Download this Python file here and the JSON file here. This JSON file follows the RedBrick AI items list format.

This will produce a JSON file in the following format:


    "items": [
    "metaData": {
      "PatientID": "LIDC-IDRI-0125",
      "StudyDate": "20000101",
      "StudyTime": "",
      "AccessionNumber": "",
      "Modality": "CT",
      "Manufacturer": "GE MEDICAL SYSTEMS",
      "StudyDescription": "",
      "SeriesDescription": "",
      "PatientName": "",
      "PatientBirthDate": "",
      "PatientSex": "",
      "BodyPartExamined": "CHEST",
      "SliceThickness": "1.250000",
      "KVP": "120",
      "DistanceSourceToDetector": "949.075012",
      "DistanceSourceToPatient": "541.000000",
      "GantryDetectorTilt": "0.000000",
      "TableHeight": "156.500000",
      "RotationDirection": "CW",
      "XRayTubeCurrent": "400",
      "CountryOfResidence": "",
      "PatientIdentityRemoved": "YES",
      "PatientPosition": "FFS"

Uploading Your Data to a Workspace

We first create a workspace through the Homepage of the UI. A workspace is a container in RedBrick AI that brings together data and multiple projects that share that data. You will perform cohort creation and data curation inside a workspace.

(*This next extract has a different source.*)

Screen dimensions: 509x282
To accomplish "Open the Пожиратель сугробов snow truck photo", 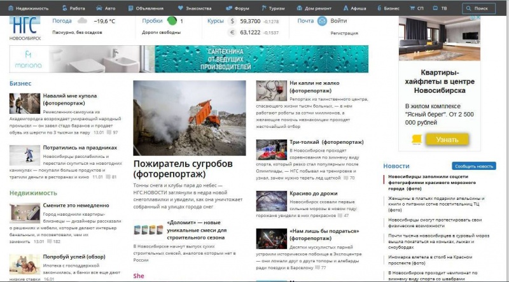I will (190, 118).
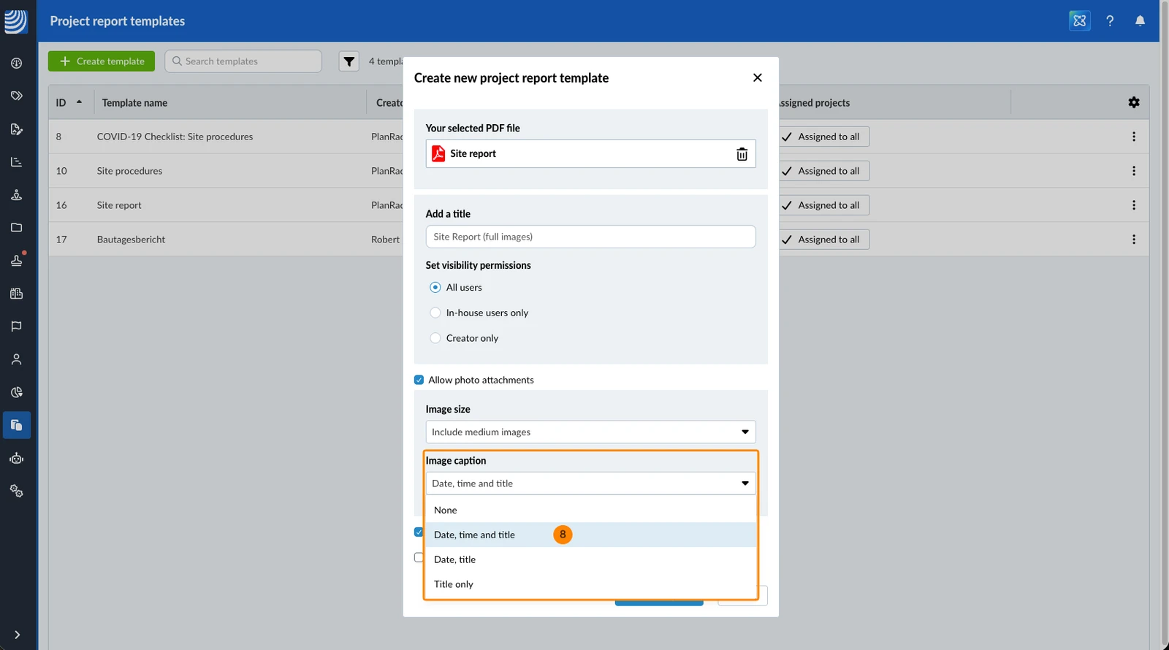Expand the left sidebar with chevron arrow
Screen dimensions: 1169x650
pos(17,635)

Workspaces are containers that allow you to organize data using cohort creation. That organized data can then be sent to multiple projects for annotation.

Navigate to the data tab of your workspace and upload your JSON file. Making sure to select the correct storage method.

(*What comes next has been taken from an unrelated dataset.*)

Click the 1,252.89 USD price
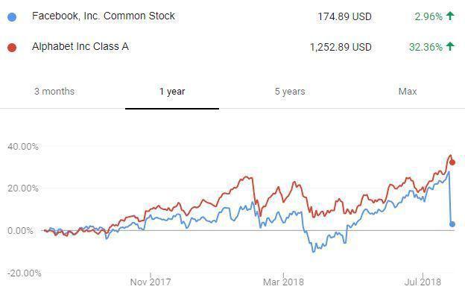This screenshot has height=295, width=465. (x=341, y=47)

Configuring Your Metadata Schema

Then we can configure the workspace according to our metadata schema that we extracted from our CSV file. This is done under settings where we will add all of our columns and their schemas. This schema is extremely flexible and is not strictly enforced on the uploaded data. That is to give maximum flexibility to your data format and to allow your schema to evolve over time.

You can also configure the manual classification options. We will go more into this later, but this allows you to manually classify your studies.

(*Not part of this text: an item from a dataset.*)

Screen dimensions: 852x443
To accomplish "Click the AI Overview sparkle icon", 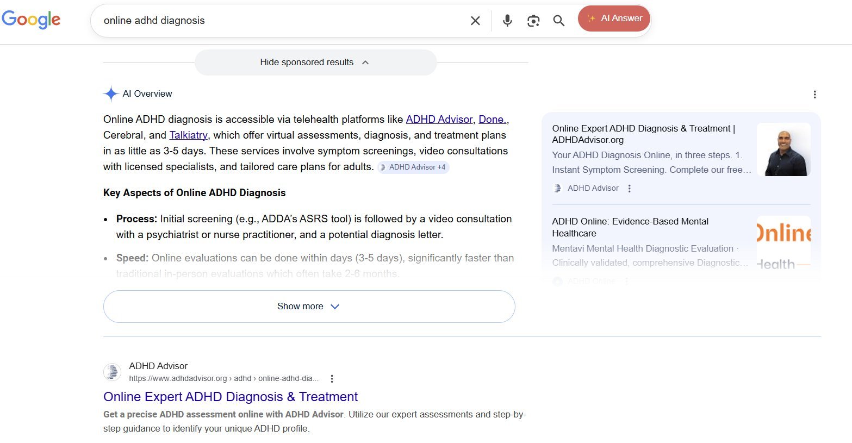I will pos(110,93).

Performing Manual Classification

In order to perform manual classification of data, you can update the classification schema under the workspace settings. These classifications can be a variety of types including True or False, Selection, Multi Selection, or a Textfield. You can then modify these classifications and use them for searching and filtering.

This classification can be performed from the table or while previewing images.

Viewing Data Distributions

You can view histograms of your metadata and classification distributions from the collapsible right side panel. These histograms will adapt to your filter conditions. For example, we can filter out all data that does not have PatientSex values of M or F.

Building a Cohort

To create a new cohort just enter the name into the cohort selection. Now you can add datapoints to the cohort. A common workflow is to filter by some metadata fields that you care about, then check the class balance in your cohort, then supplement your cohort with additional data to achieve your desired balanced cohort.

Previewing a Datapoint

You are able to preview an entire datapoint by opening it in the editor. From here you will be able to add the datapoint to a cohort, a project, or update its classifications. Metadata is available through the viewport button.

Sending Data for Annotation

To send data for annotation, you can just select the datapoints you want to annotate and then click the “Add to project” button. This can be used in conjunction with the filters and cohorts to easily add the data you want to your project.


This guide walked you through the process of creating a cohort in RedBrick AI, starting with uploading and preparing your data, and ending with sending it for annotation. It covered configuring metadata, classifying data manually, analyzing data distributions, and adding data to projects. The steps provided aim to help you efficiently manage and curate your datasets, ensuring they meet the specific requirements of your research or projects. With RedBrick AI, you have the tools to easily organize and analyze your data, making your data annotation tasks simpler and more effective.